Весть, что я намерена поехать в Эльверд, не удивила Грона.

— Подозревал, — улыбнулся он и осторожно потрепал меня по макушке. — Я бы тоже поехал. Но не доверял бы никому.

— Не буду, — улыбнулась и я.

— Садись, довезу до «дворика», что посоветовал «господин важный гном», — он протянул огромную, мозолистую ладонь, помог подняться в повозку, и мы поехали искать постоялый двор, настоятельно рекомендуемый господином Селти.

Наверно, я показалась главе местного «Гномьего банка» глупенькой провинциалкой, раз он снизошел до того, что озаботился моим ночлегом.

— Пустель — мирный городишко, но лишь для того, кто умеет беречь свой покой, — пробубнил он, выводя на листе белейшем неповторимо-мудреную роспись, и вручил его мне. — Отдашь хозяйке постоялого двора!

Не знаю, какие отношения связывают его и мадам Ульну, но при виде заведения Грон выдохнул с облегчением. Мне даже на миг показалось, что если бы постоялый двор вызвал у него подозрения, он бы увез меня обратно в Тригу и затем лично довез бы до Гронвиля.

— Спасибо! — поблагодарила я, попрощалась. — Если бы не вы, страшно подумать, что бы со мной могло случиться. Я не забуду!

— Да ладно уж! — рассмеялся Грон, от смущения начав приглаживать волосы. Несмотря на грозный вид, он был добрым и скромным человеком.

— Если выучусь, обязательно выкую для вас что-нибудь! — пообещала.

— Буду ждать, — он осторожно спустил меня на мостовую, ровнехонько перед воротами постоялого двора, махнул рукой на прощание и крикнул: — Мальде и детям скажу, что поехала в Гронвиль! — и груженная доверху повозка медленно тронулась.

Наблюдать, как Грон-великан уезжает, было немного грустно. Вернусь домой, попрошу отца выковать для него самый лучший топор из настоящего горного блескала, который не тупится, не ржавеет и сверкает на солнце, подобно зеркалу.

Когда он скрылся из виду, я вздохнула и, миновав раскрытые ворота, направилась к добротному, двухэтажному деревянному зданию.
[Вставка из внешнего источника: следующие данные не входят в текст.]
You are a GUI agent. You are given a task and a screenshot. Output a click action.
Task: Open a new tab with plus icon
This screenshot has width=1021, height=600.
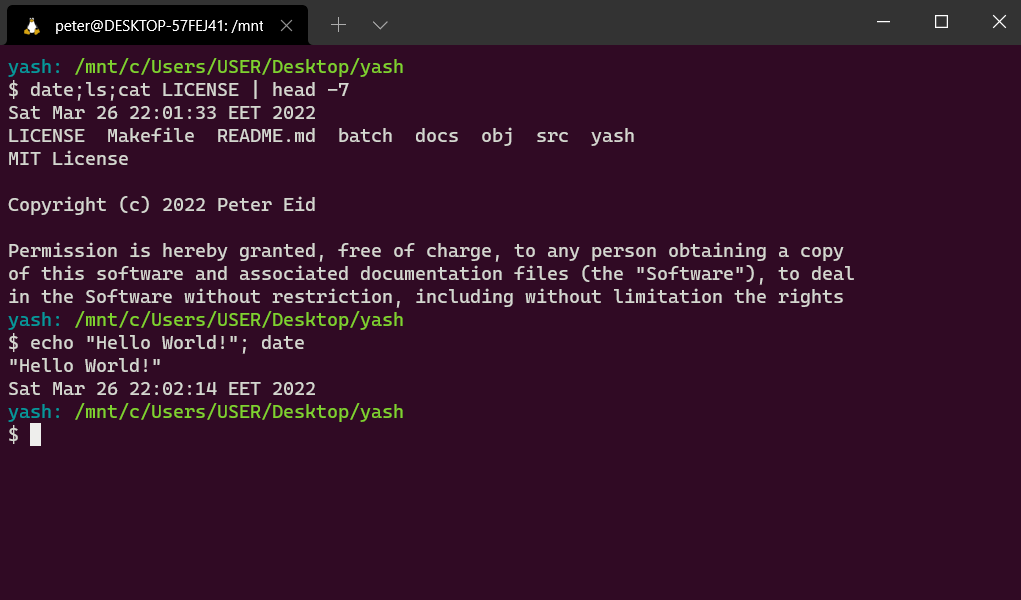click(338, 25)
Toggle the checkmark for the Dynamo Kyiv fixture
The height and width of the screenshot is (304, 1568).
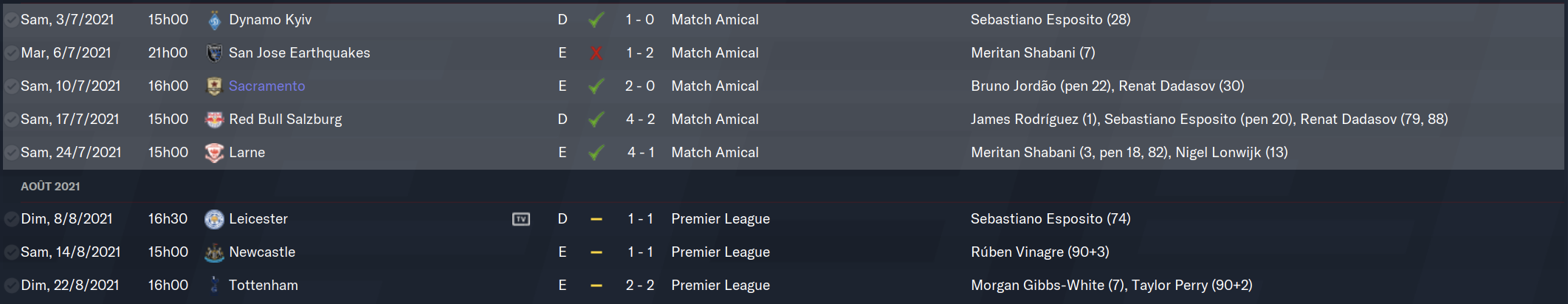(x=12, y=20)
Вход с тремя ступеньками украшали две бочки с цветами, козырек с яркой черепицей и искусная кованная вывеска: «Постоялый двор Ульны». Ветер раскачивал ее, и она жалобно поскрипывала, обращая на себя внимание.

Я достала из сумы письмо, сжала в руке и толкнула дверь.
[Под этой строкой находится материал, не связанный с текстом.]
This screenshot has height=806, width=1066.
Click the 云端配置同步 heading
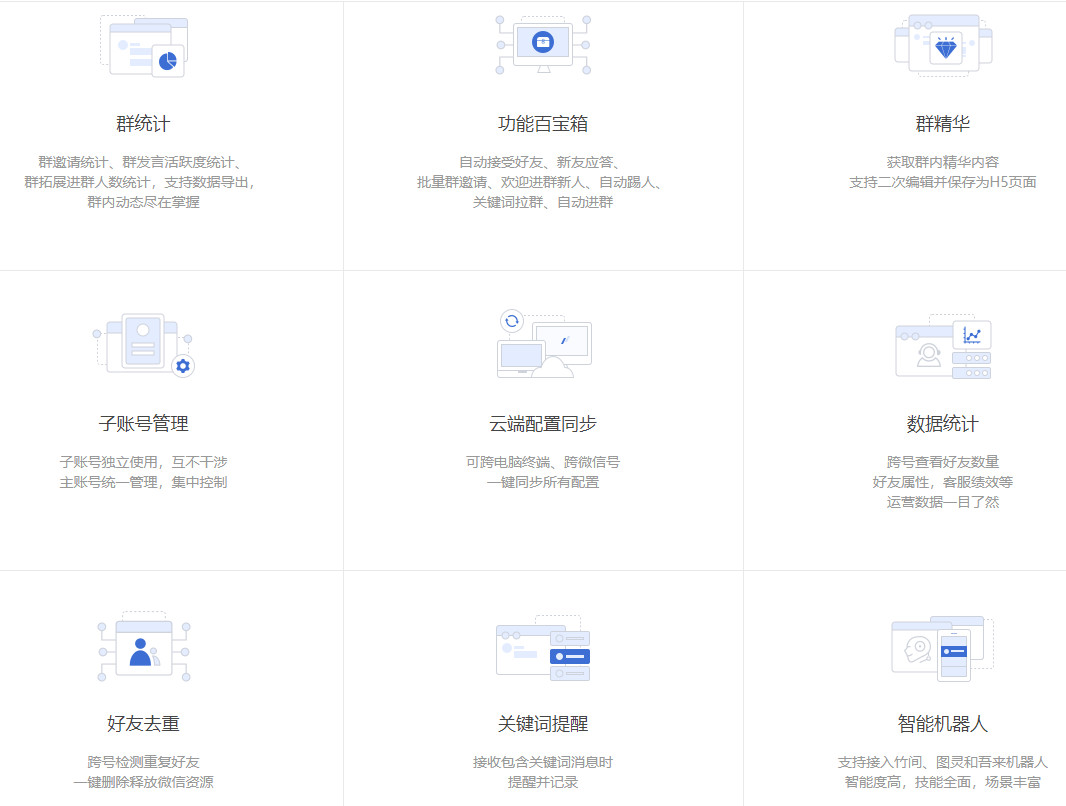(x=542, y=423)
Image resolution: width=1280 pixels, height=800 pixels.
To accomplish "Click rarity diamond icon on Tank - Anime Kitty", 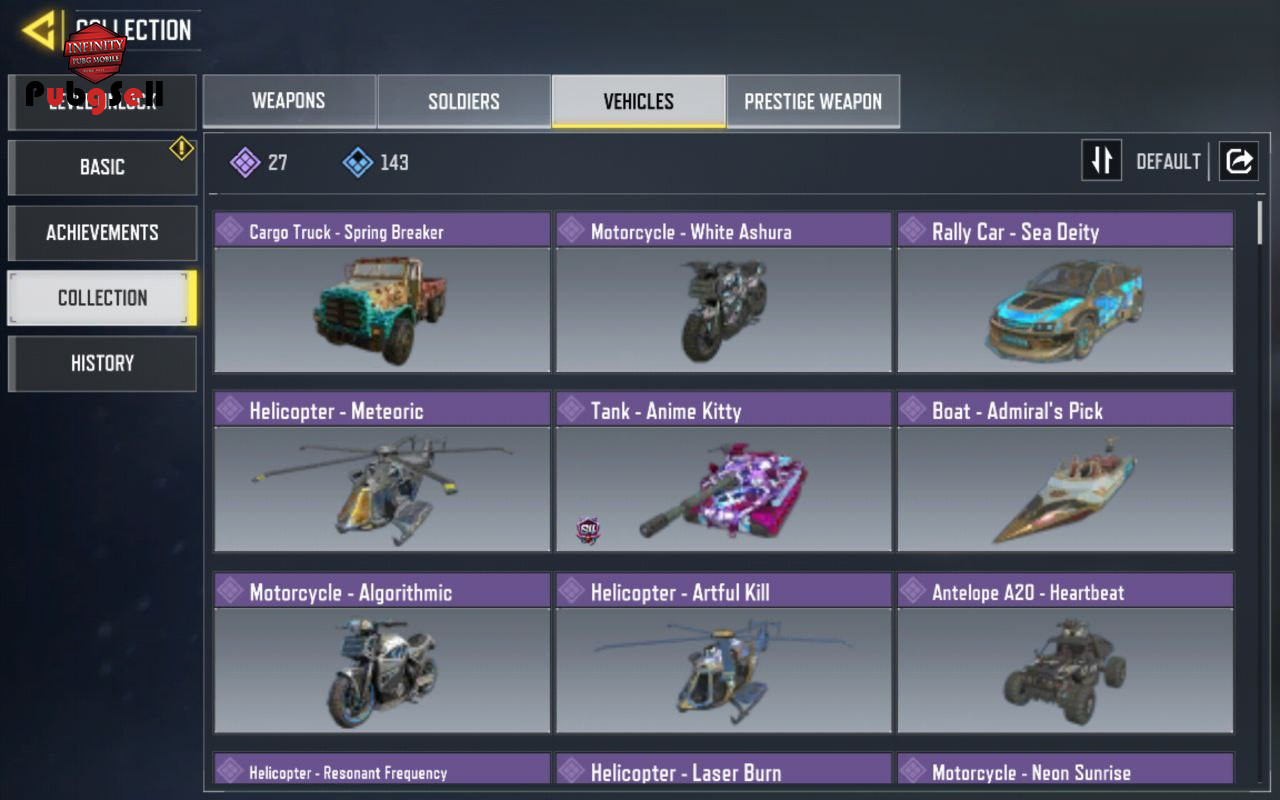I will [x=571, y=410].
Звякнул колокольчик. На меня тут же обернулись все, кто был в общем зале: несколько мужчин и две женщины. Голоса стихли. Они даже есть перестали, наблюдая за тем, как я бочком прохожу мимо и иду к стойке, за которой сидит уже не молодая гнома в аккуратном, белом чепце. Она чинно восседала на высоком стуле, поэтому мне пришлось смотреть на нее снизу вверх. Как же неловко я себя чувствовала, под ее испытывающим взглядом.

Не успела я разомкнуть рта, госпожа Ульна огорошила:

— Очень жаль, милая, но свободных мест нет.

— Да? — растерялась я. — Очень жаль, — поджала губы, опустила голову и хотела уже уйти, как она полюбопытствовала:

— Что за писулька?

— От господина Селти.

Хозяйка протянула руку с короткими толстыми пальцами, и я передала ей письмо, хотя в душе уже и не надеялась на счастливый исход.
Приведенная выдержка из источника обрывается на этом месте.